Israeli woman possibly reinfected with coronavirus post-recovery

The issue of how the woman tested positive for the virus a second time has raised many questions in Israel and has no definite answer.

Anesthesiologists Matthias Helm and Sylvie Thierbach of the German armed forces Bundeswehr stand in front of a room in the intensive care unit of the Ulm Bundeswehr hospital as they prepare for the admission of patients, while the spread of the coronavirus disease (COVID-19) continues, in Ulm, Germa (photo credit: ANDREAS GEBERT/REUTERS)
Anesthesiologists Matthias Helm and Sylvie Thierbach of the German armed forces Bundeswehr stand in front of a room in the intensive care unit of the Ulm Bundeswehr hospital as they prepare for the admission of patients, while the spread of the coronavirus disease (COVID-19) continues, in Ulm, Germa
(photo credit: ANDREAS GEBERT/REUTERS)
A woman who had recovered from the coronavirus was re-hospitalized a month later after testing positive again.
 
Last week, the 45-year-old woman from Jisr e-Zarka was re-admitted to Hadera's Hillel Yaffe Medical Center, where she was initially hospitalized with fever and chest pains, Channel 12 reported on Sunday. 
This comes a month after she was discharged from the medical center having recovered from the virus and testing negative twice. 
The issue of how the woman tested positive for the virus a second time has raised many questions in Israel and has no definite answer. 

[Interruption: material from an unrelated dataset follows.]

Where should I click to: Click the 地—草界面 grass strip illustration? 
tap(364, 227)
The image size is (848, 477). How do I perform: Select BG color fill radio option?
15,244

The matter of if and how someone can test positively for the virus twice has been discussed among experts around the globe. While some theorize that the tests were inaccurately done, others have discussed the possibility of reinfection. In late April, the World Health Organization (WHO) recently said in that, "there is no evidence that a recovered COVID-19 patient cannot be reinfected."

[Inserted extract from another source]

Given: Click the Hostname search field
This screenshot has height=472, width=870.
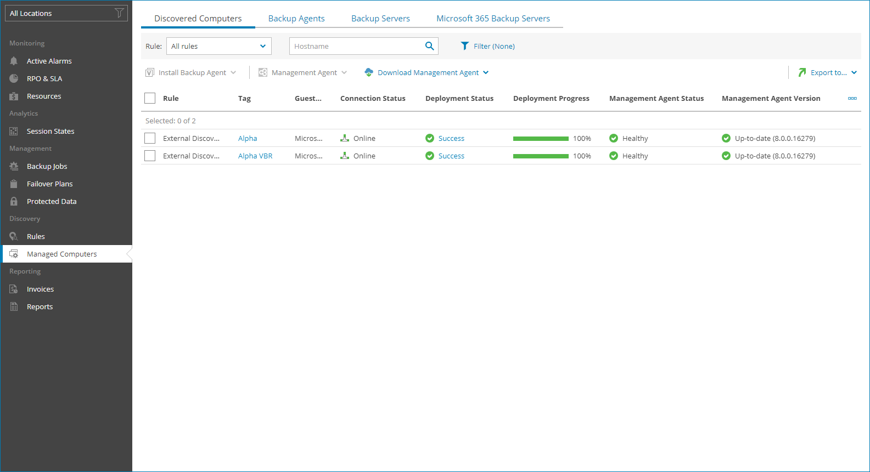Looking at the screenshot, I should pyautogui.click(x=357, y=46).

Earlier in April, Prof. Ronit Sarid, a virology expert at Bar-Ilan University, said that there are two possibilities for this conundrum. The first is that certain people carry the virus for long periods, called a “persistent infection.” The second is that sometimes a percentage of SARS-CoV-2 tests could render a false negative or positive.
How the woman contracted the virus twice still remains a mystery. Since COVID-19 tests have a 70% accuracy rate, according to Channel 12, it seems unfathomable that she would have tested negatively twice in a row. Getting two false negative tests wouldn't explain how her symptoms went away and for a month.
This isn't the first time in Israel that a coronavirus patient was reported to have contracted the virus a second time. In late April, an 86-year-old man was hospitalized in severe condition, but was discharged after recovering from the virus and tested negative,  having been deemed healthy enough to return home. The man returned to the hospital and was intubated in severe condition. He was reported to have several underlying conditions. 
Israel's first case of reinfection came in February, when one of the Israeli passengers quarantined on board the Diamond Princess cruise ship in Japan tested positive a second time after returning to Israel.